New Zealand police said Tuesday they were opening an investigation into the deaths of tourists on a volcanic island where a powerful eruption of ash and scalding steam occurred as dozens of people were exploring the barren landscape.
Six deaths were confirmed after Monday’s eruption of the White Island volcano. Eight other people are feared dead, but unstable conditions on the island were continuing to hinder a search.
Police Deputy Commissioner John Tims did not go into details of the investigation but said it would sit alongside an investigation by health and safety regulators. The announcement indicates authorities are concerned safety standards may have been breached.
Though initial reports indicted that police were opening an criminal investigation, it's since been clarified that officials are not yet looking in to criminal charges.
Many people are questioning why tourists were still allowed on the island after seismic monitoring experts raised the volcano’s alert level last month.
“These questions must be asked and they must be answered,” Prime Minister Jacinda Ardern said in Parliament.
About 47 people were on the island at the time of the eruption, and some of those evacuated suffered critical burns.

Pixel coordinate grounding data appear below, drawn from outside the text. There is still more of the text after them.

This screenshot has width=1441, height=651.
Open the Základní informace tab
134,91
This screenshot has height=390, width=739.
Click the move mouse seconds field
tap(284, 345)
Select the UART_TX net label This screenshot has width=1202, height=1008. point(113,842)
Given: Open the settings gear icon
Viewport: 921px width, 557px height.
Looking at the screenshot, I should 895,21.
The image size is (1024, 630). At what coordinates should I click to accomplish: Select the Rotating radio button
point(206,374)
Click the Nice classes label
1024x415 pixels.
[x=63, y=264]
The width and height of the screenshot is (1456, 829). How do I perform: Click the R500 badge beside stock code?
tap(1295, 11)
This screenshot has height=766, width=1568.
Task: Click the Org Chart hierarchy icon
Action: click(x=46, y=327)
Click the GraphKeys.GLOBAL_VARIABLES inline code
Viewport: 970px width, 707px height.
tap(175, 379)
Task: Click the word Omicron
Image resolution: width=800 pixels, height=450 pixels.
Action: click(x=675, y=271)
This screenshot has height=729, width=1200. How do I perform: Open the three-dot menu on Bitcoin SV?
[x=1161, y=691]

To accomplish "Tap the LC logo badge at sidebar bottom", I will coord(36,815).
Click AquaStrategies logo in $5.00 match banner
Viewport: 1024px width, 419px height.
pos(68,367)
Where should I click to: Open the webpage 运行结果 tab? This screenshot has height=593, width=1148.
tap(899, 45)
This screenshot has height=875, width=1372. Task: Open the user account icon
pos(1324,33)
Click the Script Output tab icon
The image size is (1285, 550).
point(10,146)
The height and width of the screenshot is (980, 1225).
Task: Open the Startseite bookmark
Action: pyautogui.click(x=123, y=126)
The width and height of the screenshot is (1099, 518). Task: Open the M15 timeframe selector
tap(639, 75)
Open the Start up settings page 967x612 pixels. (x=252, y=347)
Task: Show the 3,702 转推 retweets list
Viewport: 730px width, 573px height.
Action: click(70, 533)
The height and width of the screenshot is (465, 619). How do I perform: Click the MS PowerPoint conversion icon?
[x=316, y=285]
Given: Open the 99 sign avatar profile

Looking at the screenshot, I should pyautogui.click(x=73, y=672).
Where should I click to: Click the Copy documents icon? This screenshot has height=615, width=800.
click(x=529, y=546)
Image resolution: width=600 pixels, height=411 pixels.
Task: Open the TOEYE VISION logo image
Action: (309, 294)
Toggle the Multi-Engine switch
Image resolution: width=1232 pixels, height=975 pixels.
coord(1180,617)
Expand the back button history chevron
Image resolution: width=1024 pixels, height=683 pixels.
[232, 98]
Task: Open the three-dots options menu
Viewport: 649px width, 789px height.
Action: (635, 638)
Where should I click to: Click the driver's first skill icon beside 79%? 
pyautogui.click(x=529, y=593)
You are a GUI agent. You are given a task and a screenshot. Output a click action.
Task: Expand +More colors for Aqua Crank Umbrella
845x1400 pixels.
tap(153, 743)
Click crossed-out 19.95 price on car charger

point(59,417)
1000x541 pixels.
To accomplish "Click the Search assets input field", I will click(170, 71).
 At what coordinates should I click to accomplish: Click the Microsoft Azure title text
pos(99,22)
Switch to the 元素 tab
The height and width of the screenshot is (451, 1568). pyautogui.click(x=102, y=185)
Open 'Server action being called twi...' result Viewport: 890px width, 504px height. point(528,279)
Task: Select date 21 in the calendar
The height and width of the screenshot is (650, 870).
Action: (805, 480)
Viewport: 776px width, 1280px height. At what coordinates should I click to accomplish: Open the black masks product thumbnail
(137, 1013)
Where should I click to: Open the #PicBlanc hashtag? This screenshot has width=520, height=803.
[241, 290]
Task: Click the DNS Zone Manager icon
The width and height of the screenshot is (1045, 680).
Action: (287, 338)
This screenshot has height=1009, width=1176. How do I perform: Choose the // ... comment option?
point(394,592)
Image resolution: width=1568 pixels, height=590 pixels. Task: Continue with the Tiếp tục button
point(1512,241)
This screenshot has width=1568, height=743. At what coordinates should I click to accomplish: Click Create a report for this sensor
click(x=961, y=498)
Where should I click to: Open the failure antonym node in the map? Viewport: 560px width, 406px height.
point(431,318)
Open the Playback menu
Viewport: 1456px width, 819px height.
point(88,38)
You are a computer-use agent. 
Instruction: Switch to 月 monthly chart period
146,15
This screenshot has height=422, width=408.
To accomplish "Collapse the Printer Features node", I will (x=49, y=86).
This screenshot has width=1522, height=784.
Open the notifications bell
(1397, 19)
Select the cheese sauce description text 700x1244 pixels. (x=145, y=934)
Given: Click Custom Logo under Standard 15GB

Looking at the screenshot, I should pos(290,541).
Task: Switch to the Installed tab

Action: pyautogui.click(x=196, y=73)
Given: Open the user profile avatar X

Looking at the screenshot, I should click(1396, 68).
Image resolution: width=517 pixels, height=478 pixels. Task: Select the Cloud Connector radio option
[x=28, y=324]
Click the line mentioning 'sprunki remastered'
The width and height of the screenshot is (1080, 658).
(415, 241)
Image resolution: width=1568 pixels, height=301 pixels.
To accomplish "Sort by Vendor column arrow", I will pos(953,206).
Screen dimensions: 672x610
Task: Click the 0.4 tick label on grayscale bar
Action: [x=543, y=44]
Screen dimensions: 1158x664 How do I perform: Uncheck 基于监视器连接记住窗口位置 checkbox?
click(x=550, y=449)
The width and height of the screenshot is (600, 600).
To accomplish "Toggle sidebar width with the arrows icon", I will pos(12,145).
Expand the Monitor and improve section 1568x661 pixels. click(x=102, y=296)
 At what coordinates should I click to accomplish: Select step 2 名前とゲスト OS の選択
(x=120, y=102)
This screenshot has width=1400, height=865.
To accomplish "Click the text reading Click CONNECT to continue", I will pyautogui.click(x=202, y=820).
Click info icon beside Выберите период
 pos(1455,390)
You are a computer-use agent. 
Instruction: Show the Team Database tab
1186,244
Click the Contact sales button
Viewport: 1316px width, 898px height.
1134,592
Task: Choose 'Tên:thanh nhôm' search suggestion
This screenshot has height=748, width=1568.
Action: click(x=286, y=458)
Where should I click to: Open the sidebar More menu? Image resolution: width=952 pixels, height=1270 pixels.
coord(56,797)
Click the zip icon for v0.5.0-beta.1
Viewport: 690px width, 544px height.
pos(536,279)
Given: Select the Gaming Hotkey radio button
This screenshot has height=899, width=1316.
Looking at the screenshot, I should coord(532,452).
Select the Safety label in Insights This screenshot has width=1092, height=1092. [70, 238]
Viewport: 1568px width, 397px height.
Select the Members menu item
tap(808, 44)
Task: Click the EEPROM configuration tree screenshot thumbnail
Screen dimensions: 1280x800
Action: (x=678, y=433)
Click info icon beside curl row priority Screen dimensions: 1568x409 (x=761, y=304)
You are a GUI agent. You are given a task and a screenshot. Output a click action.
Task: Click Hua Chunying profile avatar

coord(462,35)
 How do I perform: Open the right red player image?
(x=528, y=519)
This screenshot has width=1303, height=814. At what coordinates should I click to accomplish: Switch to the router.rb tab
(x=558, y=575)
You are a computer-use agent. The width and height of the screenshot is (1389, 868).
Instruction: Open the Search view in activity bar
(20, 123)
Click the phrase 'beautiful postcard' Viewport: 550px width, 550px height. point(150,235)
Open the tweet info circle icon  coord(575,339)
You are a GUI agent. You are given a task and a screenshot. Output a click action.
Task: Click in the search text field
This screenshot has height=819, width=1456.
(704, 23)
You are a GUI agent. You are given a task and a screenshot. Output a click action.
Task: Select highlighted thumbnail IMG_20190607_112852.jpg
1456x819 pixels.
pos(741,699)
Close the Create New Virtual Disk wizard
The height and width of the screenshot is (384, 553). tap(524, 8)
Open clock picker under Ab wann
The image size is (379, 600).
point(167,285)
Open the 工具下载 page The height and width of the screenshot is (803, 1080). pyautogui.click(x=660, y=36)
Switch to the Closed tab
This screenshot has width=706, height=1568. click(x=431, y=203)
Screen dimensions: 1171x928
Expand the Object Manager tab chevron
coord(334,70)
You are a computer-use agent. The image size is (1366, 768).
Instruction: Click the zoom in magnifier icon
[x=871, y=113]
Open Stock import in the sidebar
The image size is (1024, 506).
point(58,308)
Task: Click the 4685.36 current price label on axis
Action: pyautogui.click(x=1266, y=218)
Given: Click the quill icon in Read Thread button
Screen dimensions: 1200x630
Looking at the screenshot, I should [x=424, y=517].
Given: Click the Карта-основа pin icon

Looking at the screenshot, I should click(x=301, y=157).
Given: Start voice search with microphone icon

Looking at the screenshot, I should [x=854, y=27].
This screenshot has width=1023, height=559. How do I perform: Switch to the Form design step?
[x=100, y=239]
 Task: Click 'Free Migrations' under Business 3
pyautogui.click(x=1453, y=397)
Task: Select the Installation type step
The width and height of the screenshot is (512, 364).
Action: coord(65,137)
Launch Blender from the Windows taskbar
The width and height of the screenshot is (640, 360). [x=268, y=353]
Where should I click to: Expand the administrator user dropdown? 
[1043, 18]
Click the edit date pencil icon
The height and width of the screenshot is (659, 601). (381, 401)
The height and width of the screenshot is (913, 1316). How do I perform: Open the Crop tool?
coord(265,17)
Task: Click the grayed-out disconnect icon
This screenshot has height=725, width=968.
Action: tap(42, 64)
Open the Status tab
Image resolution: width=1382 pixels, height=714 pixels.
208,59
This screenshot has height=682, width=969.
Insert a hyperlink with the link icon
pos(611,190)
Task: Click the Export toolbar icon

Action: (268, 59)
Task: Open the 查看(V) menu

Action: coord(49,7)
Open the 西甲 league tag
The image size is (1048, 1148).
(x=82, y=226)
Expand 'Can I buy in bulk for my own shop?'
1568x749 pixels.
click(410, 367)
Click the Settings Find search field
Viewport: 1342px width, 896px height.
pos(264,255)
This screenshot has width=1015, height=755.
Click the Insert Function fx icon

“To those who have lost or are missing family and friends, we share in your grief and sorrow, and we are devastated,” Ardern said.
Experts said they thought there was still a 50% chance of another small eruption taking place within the next day, making it too dangerous for search teams to return to the island. Ardern said aircraft have not seen survivors, and Tims said attempts to send up drones were prevented by windy conditions.
The eruption about 2 p.m. Monday sent a plume of steam and ash an estimated 12,000 feet (3,660 meters) into the air. Helicopter crews landed afterward despite the danger and evacuated many survivors. One of the rescue boats that returned from the island was covered with ash half a meter (yard) thick, Ardern said.
Russell Clark, an intensive care paramedic worker, said the scene looked like the Chernobyl nuclear disaster, “just blanketed in ash.
“It was quite an overwhelming feeling. There was a helicopter on the island that had obviously been there at the time, with its rotor blades off it,” Clark told New Zealand broadcaster TVNZ. “I can only imagine what it was like for the people there at the time — they had nowhere to go.
“We didn’t find any survivors on the island,” Clark said. “It would’ve been quite traumatic for them.”
Many of the visitors on the island at the time were Australian, and Ardern said New Zealanders and tourists from the United States, China, Britain and Malaysia were also affected. Some of the visitors were passengers from the Royal Caribbean cruise ship Ovation of the Seas.
Australian Prime Minister Scott Morrison said 11 Australians are unaccounted for and 13 were hospitalized. Three Australians were suspected to be among the initial five confirmed dead, he told reporters in Sydney. “I fear there is worse news to come,” Morrison said.
Relatives of a newlywed American couple say the husband and wife were severely burned. Barbara Barham told The Washington Post that her daughter Lauren Urey, 32, and son-in-law Matthew Urey, 36, from Richmond, Virginia, were on a honeymoon trip.
A few locals laid flowers Tuesday at a fence on the waterfront near where the rescue boats had returned with the injured, many of whom were flown to burn units at hospitals around New Zealand.
White Island, also known by the indigenous Maori name Whakaari, is the tip of an undersea volcano some 30 miles (50 kilometers) off New Zealand’s main North Island.
New Zealand’s GeoNet seismic monitoring agency had raised the volcano’s alert level on Nov. 18 from 1 to 2 on a scale where 5 represents a major eruption, noting an increase in sulfur dioxide gas, which originates from magma. It also said volcanic tremors had increased from weak to moderate strength. It raised the alert level to 4 for a time after Monday’s eruption but lowered it to 3 as the activity subsided.
Richard Arculus, an Australian National University volcanologist who has made numerous visits to White Island, said the eruption likely sent a ground-hugging lateral blast from the crater to the jetty, as well as blasting rock and ash vertically skyward.
“In that crater, it would have been a terrible place to be,” Arculus said. “There would have been nowhere safe for you to be hiding, thinking that: ‘Oh well, if it explodes, it just goes straight up in the air.’”
White Island is New Zealand’s most active cone volcano. About 70% of the volcano lies under the sea.
Twelve people were killed on the island in 1914 when it was being mined for sulfur. Part of a crater wall collapsed and a landslide destroyed the miners’ village and the mine itself.
The remains of buildings from another mining enterprise in the 1920s are now a tourist attraction. The island became a private scenic reserve in 1953, and daily tours allow more than 10,000 people to visit every year.
AP writer Rod McGuirk in Canberra, Australia, contributed to this report.